» **Exercise brief**: Which lines of the entries below contain the string "button"? Copy each one.

» **Available data**:
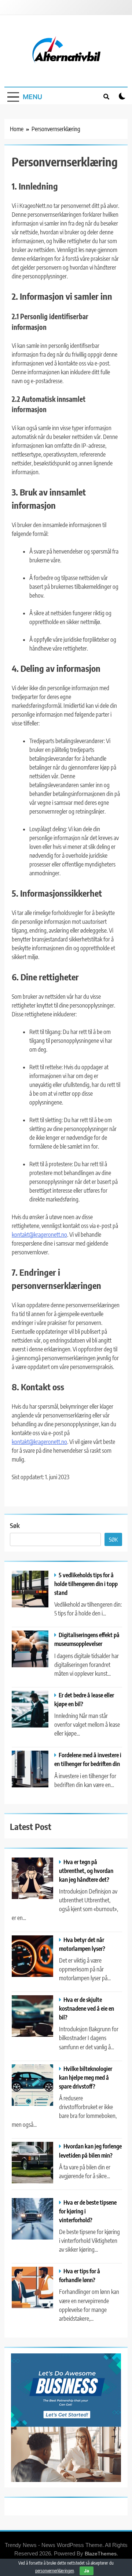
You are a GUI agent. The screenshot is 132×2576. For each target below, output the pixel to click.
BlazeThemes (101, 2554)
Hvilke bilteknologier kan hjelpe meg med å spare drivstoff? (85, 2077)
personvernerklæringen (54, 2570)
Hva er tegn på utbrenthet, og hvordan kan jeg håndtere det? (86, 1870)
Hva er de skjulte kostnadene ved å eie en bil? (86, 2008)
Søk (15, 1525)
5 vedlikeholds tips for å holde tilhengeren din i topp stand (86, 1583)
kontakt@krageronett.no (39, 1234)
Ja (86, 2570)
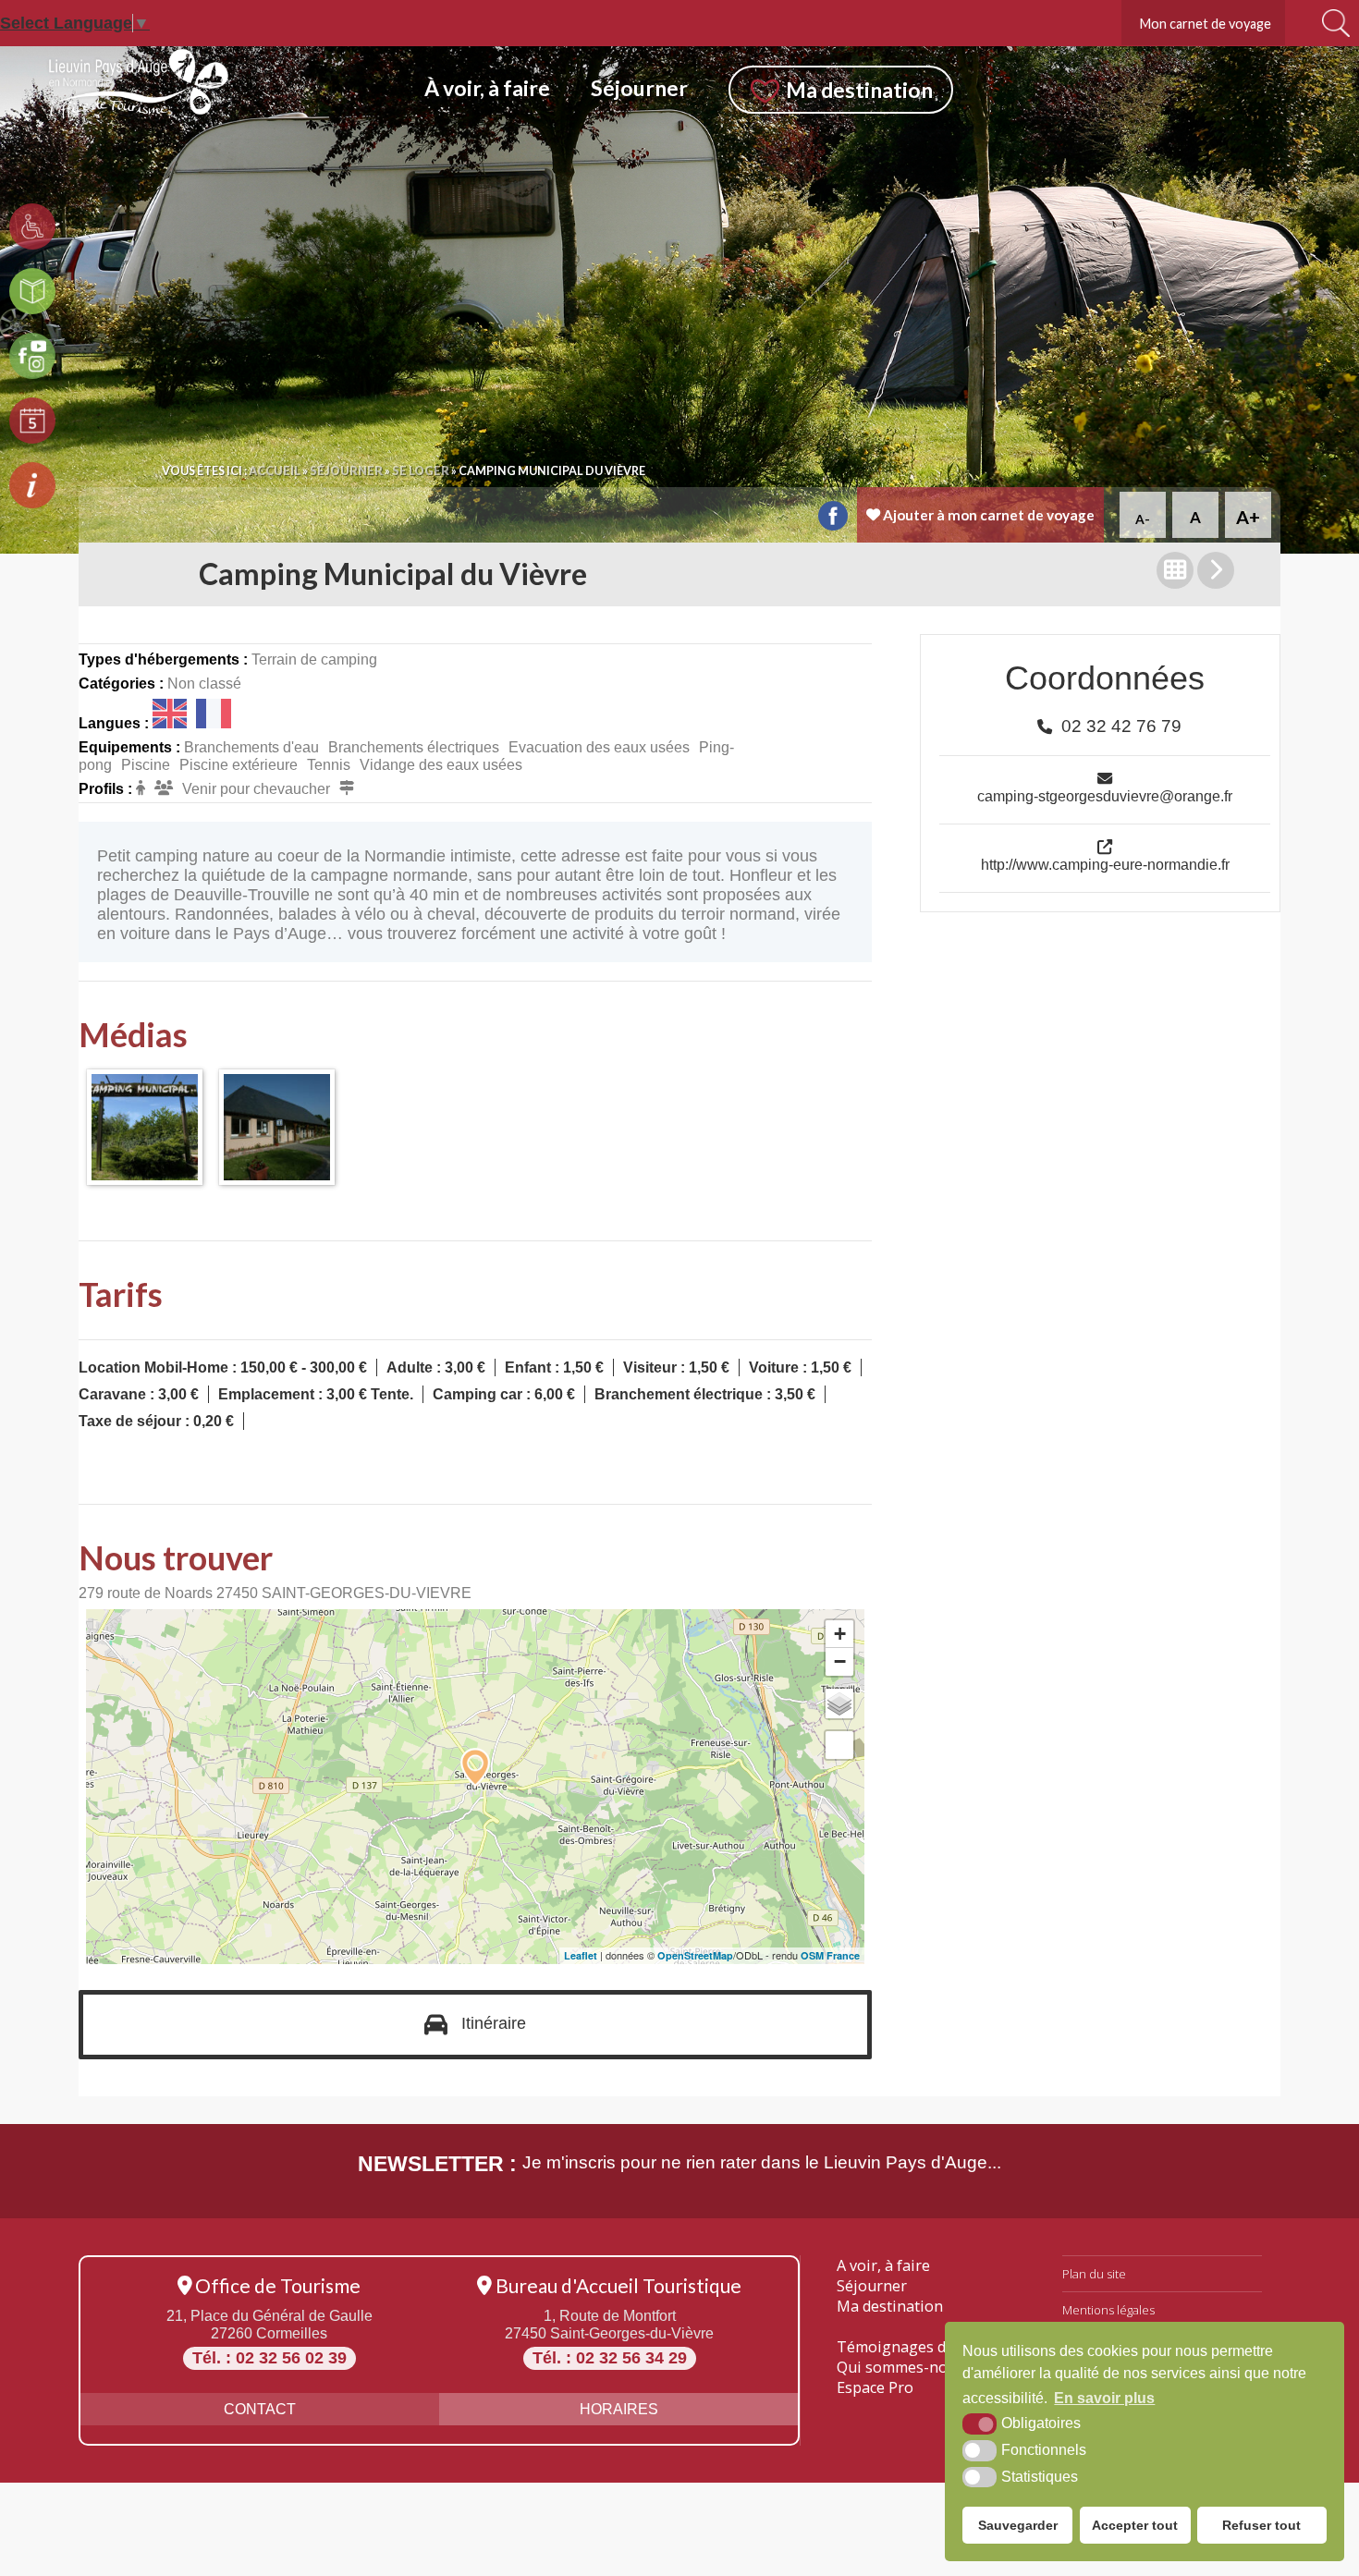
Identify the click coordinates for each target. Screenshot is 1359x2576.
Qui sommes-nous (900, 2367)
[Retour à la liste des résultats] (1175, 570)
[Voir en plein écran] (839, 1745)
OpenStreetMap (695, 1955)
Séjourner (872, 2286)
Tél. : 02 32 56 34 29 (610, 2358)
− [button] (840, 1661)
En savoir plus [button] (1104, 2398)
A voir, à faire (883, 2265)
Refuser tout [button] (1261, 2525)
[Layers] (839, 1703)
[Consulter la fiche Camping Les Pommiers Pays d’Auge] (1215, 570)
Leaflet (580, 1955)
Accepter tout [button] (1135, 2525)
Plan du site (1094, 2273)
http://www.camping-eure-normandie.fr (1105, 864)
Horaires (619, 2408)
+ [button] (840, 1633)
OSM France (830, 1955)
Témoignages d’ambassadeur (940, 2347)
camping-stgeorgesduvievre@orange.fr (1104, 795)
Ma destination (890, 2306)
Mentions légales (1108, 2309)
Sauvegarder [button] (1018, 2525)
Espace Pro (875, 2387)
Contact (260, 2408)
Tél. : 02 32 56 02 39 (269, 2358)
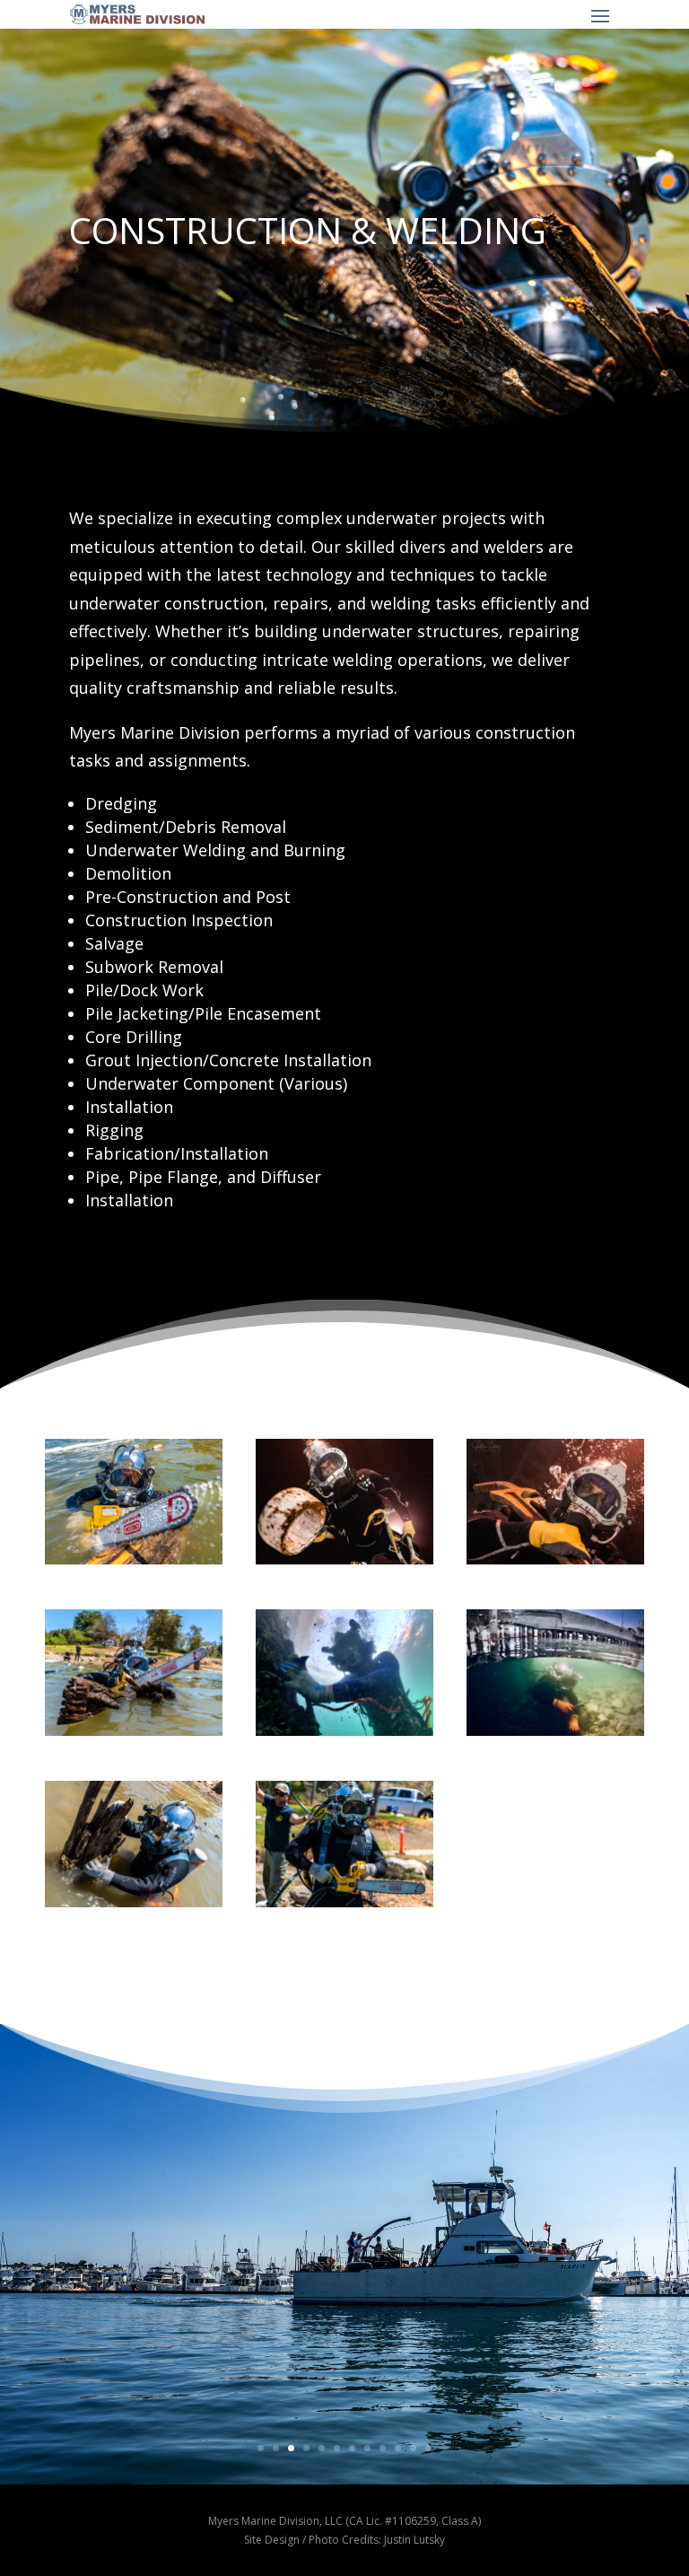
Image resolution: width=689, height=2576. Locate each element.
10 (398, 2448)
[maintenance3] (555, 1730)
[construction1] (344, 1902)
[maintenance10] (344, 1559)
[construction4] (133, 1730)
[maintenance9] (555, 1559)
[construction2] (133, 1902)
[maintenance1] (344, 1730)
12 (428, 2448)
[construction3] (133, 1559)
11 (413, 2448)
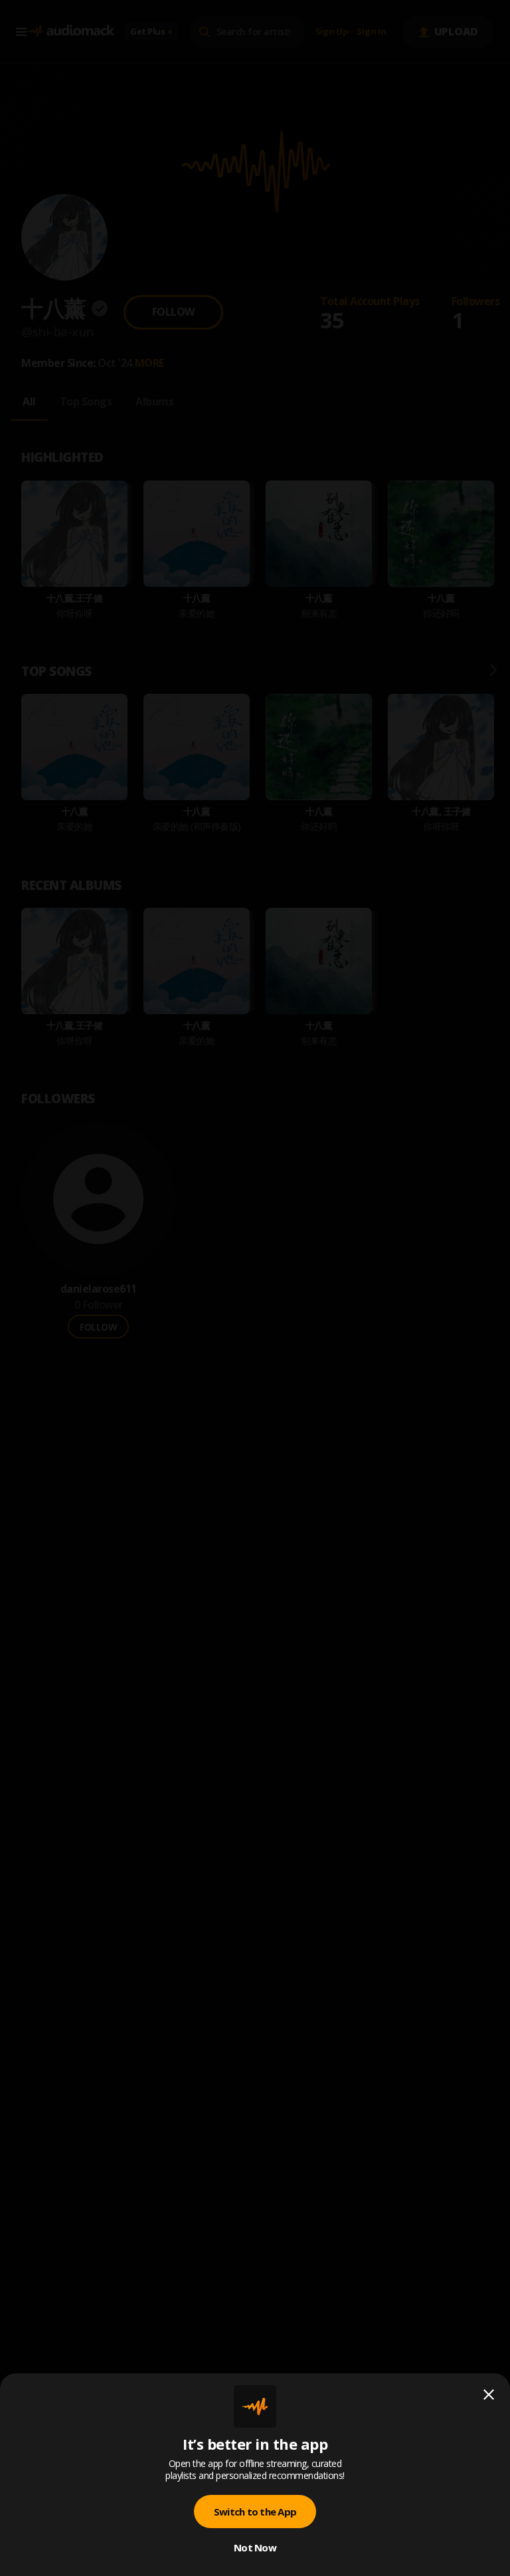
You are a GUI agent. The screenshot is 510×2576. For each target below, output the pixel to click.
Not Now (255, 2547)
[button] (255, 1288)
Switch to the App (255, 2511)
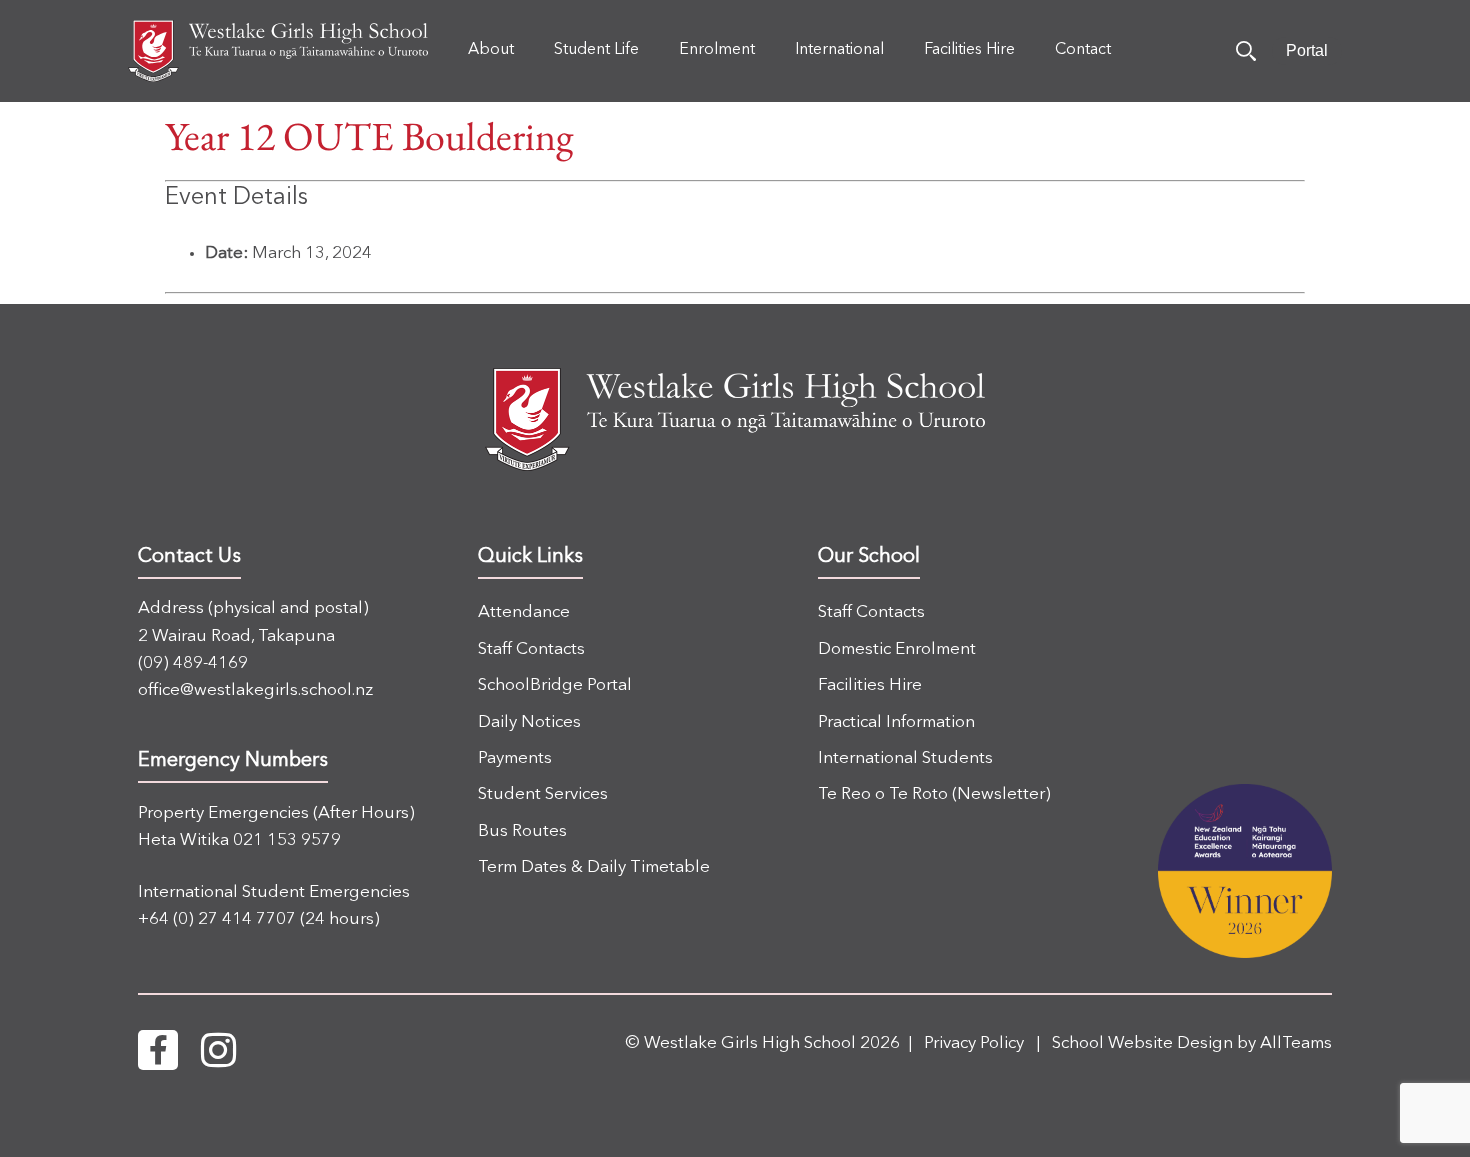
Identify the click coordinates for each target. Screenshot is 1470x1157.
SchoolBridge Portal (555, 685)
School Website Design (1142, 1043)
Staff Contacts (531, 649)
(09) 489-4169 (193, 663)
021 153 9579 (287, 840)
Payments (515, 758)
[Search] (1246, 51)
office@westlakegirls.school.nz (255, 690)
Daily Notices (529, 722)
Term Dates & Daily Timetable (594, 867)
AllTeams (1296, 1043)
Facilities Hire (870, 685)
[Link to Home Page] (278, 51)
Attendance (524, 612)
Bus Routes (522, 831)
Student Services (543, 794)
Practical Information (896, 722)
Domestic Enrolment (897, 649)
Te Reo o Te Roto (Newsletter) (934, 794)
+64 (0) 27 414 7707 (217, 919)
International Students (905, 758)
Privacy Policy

» **Worked solution**:
− [button] (840, 1661)
En savoir plus [button] (1104, 2398)
Refuser tout [button] (1261, 2525)
Accepter tout [button] (1135, 2525)
+ [button] (840, 1633)
Sauvegarder [button] (1018, 2525)
[button] (255, 1288)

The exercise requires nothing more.